(ots) - Der schwedische Regisseur Ingmar Bergman
brachte in den 70er Jahren mit "Szenen einer Ehe" ein tiefgründiges
filmisches Meisterwerk in die Kinos. Eine scheinbare Musterehe
scheitert dramatisch, obwohl die beiden Hauptfiguren nicht
voneinander lassen können. Zwischen Ankara und Berlin laufen derzeit,
wenn man so will, Szenen einer Nicht-Ehe ab. Man kennt sich, man
braucht sich, man streitet sich, obwohl es zur wirklichen Polit-Ehe
zwischen Deutschland und der Türkei innerhalb der Europäischen Union
gar nicht gekommen ist. An unschönen Szenen jedoch herrscht kein
Mangel. Nach dem Militärputsch im vergangenen Juli beschuldigte der
türkische Präsident Recep Tayyip Erdogan deutsche Spitzenpolitiker,
sie hätten nicht rasch und entschlossen genug für die türkische
Demokratie ihre Stimme erhoben und mit einem Staatsbesuch Solidarität
bekundet. Monate später stellte sich heraus, dass der türkische
Geheimdienst in Deutschland Mitglieder der Gülen-Bewegung verfolgt,
die von Ankara für den Putsch verantwortlich gemacht werden. Berlin
reagierte verschnupft und wies Agenten aus. Wochenlang waberte die
Affäre um Auftritte von türkischen Regierungsmitgliedern in
Deutschland, die ungeniert für das Verfassungsreferendum Propaganda
machten, mit dem wichtige demokratische Rechte ausgehöhlt oder sogar
abgeschafft werden sollen. Es spielten sich zum Teil bizarre Szenen
ab. Weil hier und da kommunale Behörden türkische
Regierungspropaganda untersagten, griff Präsident Erdogan gar zu dem
unsäglichen Vergleich mit dem Nazi-System. Die Bundesregierung jedoch
blieb kühl und diplomatisch. Sie zahlte die verbalen Attacken von
Erdogan und mehreren Ministern nicht mit gleicher Münze heim.

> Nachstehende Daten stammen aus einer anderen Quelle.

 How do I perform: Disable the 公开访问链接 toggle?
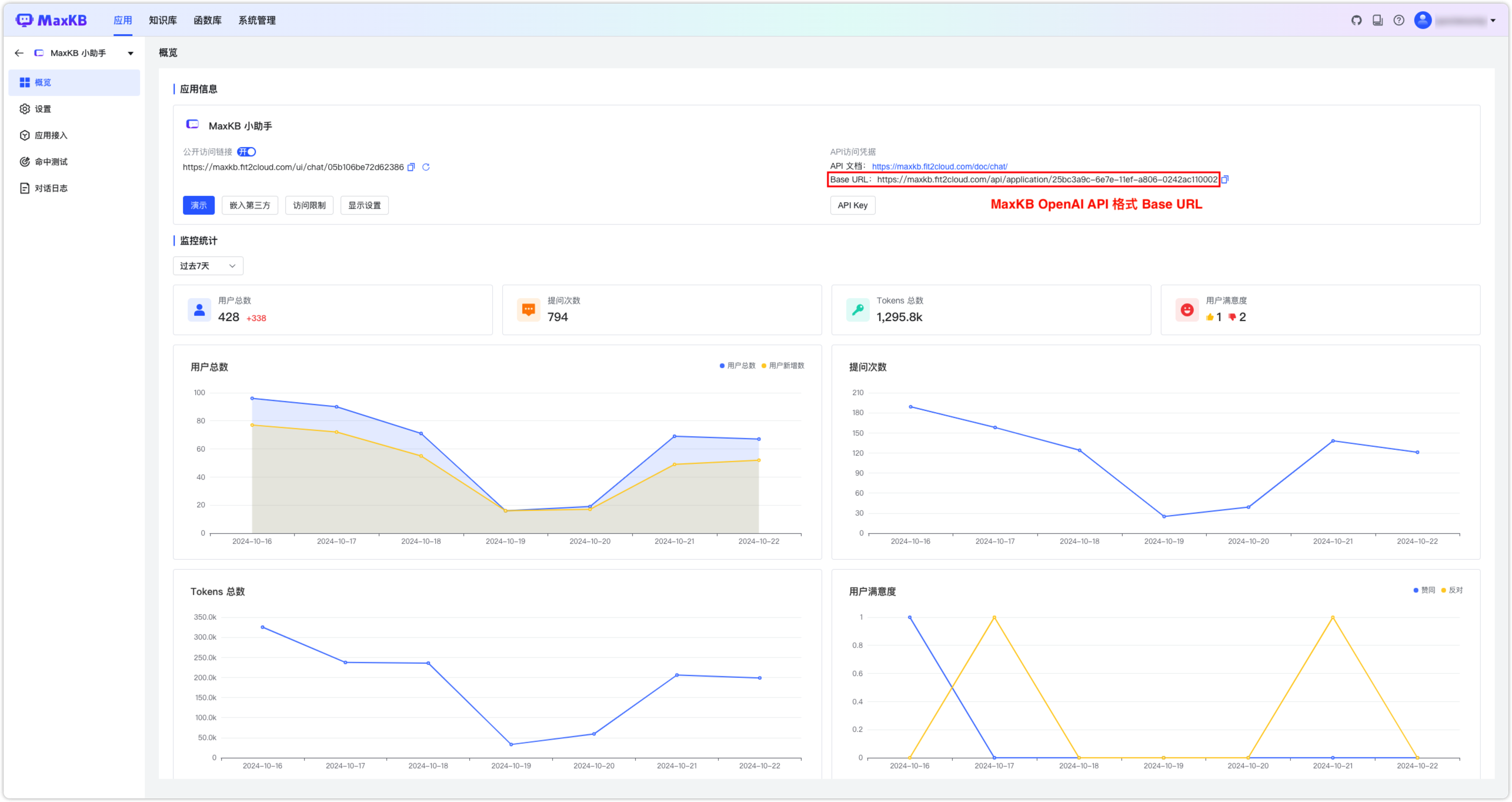[246, 152]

In
Deutschland lebende wahlberechtigte Türken konnten unter großen
Sicherheitsvorkehrungen in hiesigen Konsulaten ihre Stimme abgeben.

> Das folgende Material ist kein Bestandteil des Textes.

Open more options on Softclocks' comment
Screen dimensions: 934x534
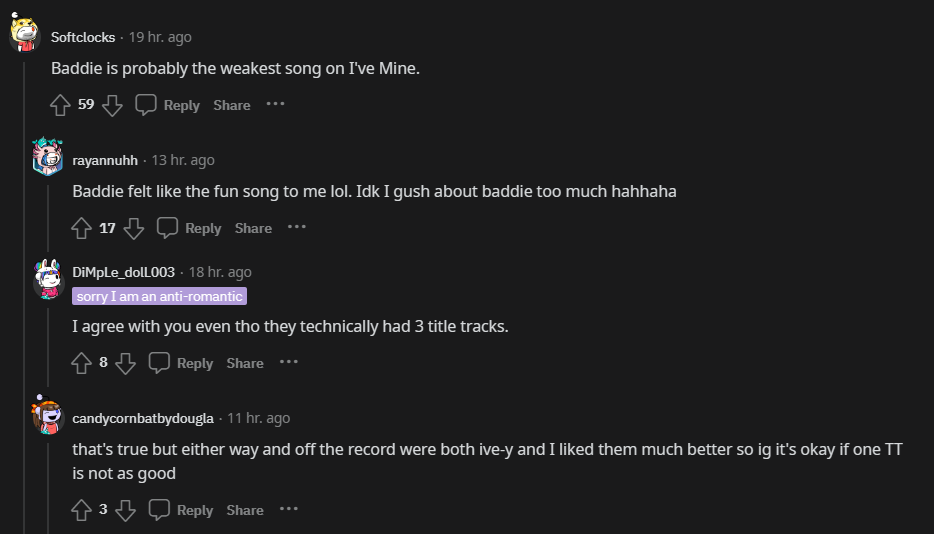tap(275, 104)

Das war ein großes Entgegenkommen Berlins an Ankara, das von
türkischer Seite allerdings kaum gewürdigt wurde. Im Gegenteil. Auf
der anderen Seite gewährt die Bundesrepublik politisch verfolgten
Türken Zuflucht. Die Zahl der Asylsuchenden aus der Türkei,
Diplomaten, Soldaten, Richter, Professoren und andere Beamte etwa,
wächst ständig. Derzeit suchen über 7000 Türken hierzulande Schutz
vor Verfolgung in der Heimat. Doch was in Deutschland Verfassungsrang
genießt (Artikel 16 des Grundgesetzes) - betrachtet die türkische
Regierung als Provokation. In diesem Konflikt prallen zwei Welten
aufeinander. Dort der nach weitgehender Alleinherrschaft strebende
Präsident Erdogan, der sich die Aushebelung der Demokratie per
Referendum absegnen ließ. Hier die Bundesregierung, die der
Verfassung und den Gesetzen folgen muss. Eine Abstimmung über die
Wiedereinführung der Todesstrafe, wie sie Erdogan immer wieder ins
Spiel bringt, ist in Deutschland undenkbar. Es ist deshalb nur
folgerichtig, dass türkischen Bestrebungen, nun auch ein Referendum
über die Todesstrafe abzuhalten, in Deutschland keinerlei Raum
gegeben wird. Anders als beim Verfassungsreferendum, für das
türkische Politiker in Deutschland ungeniert Propaganda machten, hat
Bundeskanzlerin Angela Merkel nun klare Kante gezeigt. Werbung für
die Todesstrafe wird es auf deutschem Boden nicht geben. Dabei hatte
Erdogan die Todesstrafe in der Türkei 2004 vollständig abgeschafft.
Wenn er sie nun wieder einführen will, würde er endgültig eine rote
Linie überschreiten. Ankaras Beitrittswunsch zur EU wäre damit
endgültig der Boden entzogen. Der Beziehung zwischen Berlin und
Ankara droht eine weitere äußerst unschöne Szene.